O Instituto Alvorada tem reflexões e propostas sobre o tema desde antes da Revolta do Vinagre. Em 2009, propusemos um modelo de reforma política para o Brasil. Um dos principais elementos de nossa proposta é o fortalecimento do financiamento público de campanha. Os principais pontos de nossa proposta seguem abaixo:

 

A)    Possibilidade de doações apenas por pessoas físicas. Doações individuais limitadas a dez salários-mínimos por doador, inclusive quando o doador for o próprio candidato.

B)    Proibição de doações de funcionários ou dirigentes de entidades que possam auferir diretamente ganhos financeiros de suas relações com o governo, tais quais permissionários ou concessionários de serviços públicos.

C)    Financiamento público exclusivo aos partidos políticos em campanhas majoritárias e proporcionais. O montante do financiamento público seria repartido entre os partidos segundo representatividade. Fica vedada a aplicação de recursos partidários em campanhas individuais a eleições proporcionais.

D)    Os tribunais eleitorais estipularão um limite para os gastos da campanha do partido político, dos candidatos das eleições majoritárias e das proporcionais.
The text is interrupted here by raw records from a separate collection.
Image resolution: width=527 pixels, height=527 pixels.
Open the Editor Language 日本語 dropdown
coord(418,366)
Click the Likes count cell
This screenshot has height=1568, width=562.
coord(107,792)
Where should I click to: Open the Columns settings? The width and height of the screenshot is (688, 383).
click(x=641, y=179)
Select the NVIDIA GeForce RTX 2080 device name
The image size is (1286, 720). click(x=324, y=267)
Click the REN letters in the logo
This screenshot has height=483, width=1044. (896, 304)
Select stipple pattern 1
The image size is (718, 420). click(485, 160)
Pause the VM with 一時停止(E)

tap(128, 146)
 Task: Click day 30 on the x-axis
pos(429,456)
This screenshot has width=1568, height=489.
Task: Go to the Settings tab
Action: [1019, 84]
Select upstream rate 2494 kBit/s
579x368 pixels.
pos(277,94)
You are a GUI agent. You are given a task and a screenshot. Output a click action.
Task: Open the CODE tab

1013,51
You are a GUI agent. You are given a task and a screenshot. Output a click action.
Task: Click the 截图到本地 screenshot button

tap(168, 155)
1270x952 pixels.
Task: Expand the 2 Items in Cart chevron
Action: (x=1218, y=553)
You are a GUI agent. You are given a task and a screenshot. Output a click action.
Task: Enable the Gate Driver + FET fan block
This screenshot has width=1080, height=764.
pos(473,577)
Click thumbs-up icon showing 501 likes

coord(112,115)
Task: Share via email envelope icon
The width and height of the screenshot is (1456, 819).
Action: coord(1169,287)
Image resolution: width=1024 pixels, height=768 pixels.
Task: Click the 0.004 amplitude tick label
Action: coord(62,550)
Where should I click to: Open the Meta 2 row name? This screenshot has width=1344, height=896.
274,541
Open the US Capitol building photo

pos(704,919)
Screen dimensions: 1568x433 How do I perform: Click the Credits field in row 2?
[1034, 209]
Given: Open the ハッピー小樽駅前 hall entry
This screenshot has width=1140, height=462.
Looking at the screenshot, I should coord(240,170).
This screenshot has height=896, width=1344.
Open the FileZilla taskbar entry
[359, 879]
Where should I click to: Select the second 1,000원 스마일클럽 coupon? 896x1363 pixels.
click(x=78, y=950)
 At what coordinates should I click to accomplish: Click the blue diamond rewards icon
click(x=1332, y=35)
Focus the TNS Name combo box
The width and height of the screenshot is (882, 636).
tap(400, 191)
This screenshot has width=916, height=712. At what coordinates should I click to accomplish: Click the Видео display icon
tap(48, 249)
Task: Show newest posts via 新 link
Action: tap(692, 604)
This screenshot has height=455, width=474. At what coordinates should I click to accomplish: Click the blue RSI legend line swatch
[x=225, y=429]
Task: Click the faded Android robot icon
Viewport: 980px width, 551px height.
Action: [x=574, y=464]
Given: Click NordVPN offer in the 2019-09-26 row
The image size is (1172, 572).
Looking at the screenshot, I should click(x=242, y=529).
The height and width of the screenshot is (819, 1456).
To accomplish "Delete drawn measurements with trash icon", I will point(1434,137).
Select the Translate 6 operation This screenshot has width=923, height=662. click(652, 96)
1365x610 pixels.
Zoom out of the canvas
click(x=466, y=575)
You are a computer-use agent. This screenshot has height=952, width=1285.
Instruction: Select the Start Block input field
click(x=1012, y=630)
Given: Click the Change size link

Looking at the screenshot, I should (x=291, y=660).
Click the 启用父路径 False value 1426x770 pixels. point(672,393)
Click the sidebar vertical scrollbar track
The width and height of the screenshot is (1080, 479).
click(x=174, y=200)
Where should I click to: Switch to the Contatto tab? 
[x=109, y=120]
E)    Propomos que o tempo de rádio e de TV sejam divididos em metades iguais, sendo 50% a ser utilizado pelos partidos e 50% pelos candidatos para as suas campanhas individuais, de modo a compatibilizar o tempo de propaganda eleitoral com o nosso modelo de votação,

F)    Com vistas a incrementar a transparência do modelo de prestação de contas, sugerimos que a sua divulgação na internet seja feita semanalmente.

Acreditamos que essas propostas sejam um importante ponto de partida para o debate. Acreditamos que o fortalecimento do financiamento público vai coibir a capacidade que o poder econômico tem de se transformar em poder político. Com isso, os governantes eleitos pelo povo serão mais independentes dos parasitas invisíveis e poderão governar em benefício daqueles que o elegeram.

Na verdade, existem outras razões para apoiarmos o financiamento público de campanha. Mas aqui nos restringiremos a esclarecer a importância dessa mudança específica com as insatisfações manifestadas na Revolta do Vinagre. O documento completo com mais argumentos sobre esse tema pode ser encontrado no link abaixo:

http://institutoalvorada.org/reforma-politica-uma-alternativa-ao-debate/

Acreditamos que a luta promovida pelo MPL é de extrema importância e deve ser continuada. O Movimento conseguiu não só reduzir as tarifas, mas também retirar o país da inércia cívica e fazer com que as ruas e o mundo virtual fossem espaços de intensa disputa política. Agora é hora de irmos além do preço das tarifas e atacarmos as estruturas institucionais que estão na raiz da insatisfação que provocou a revolta. O financiamento público de campanha, como um dos elementos da reforma política, é um grande começo.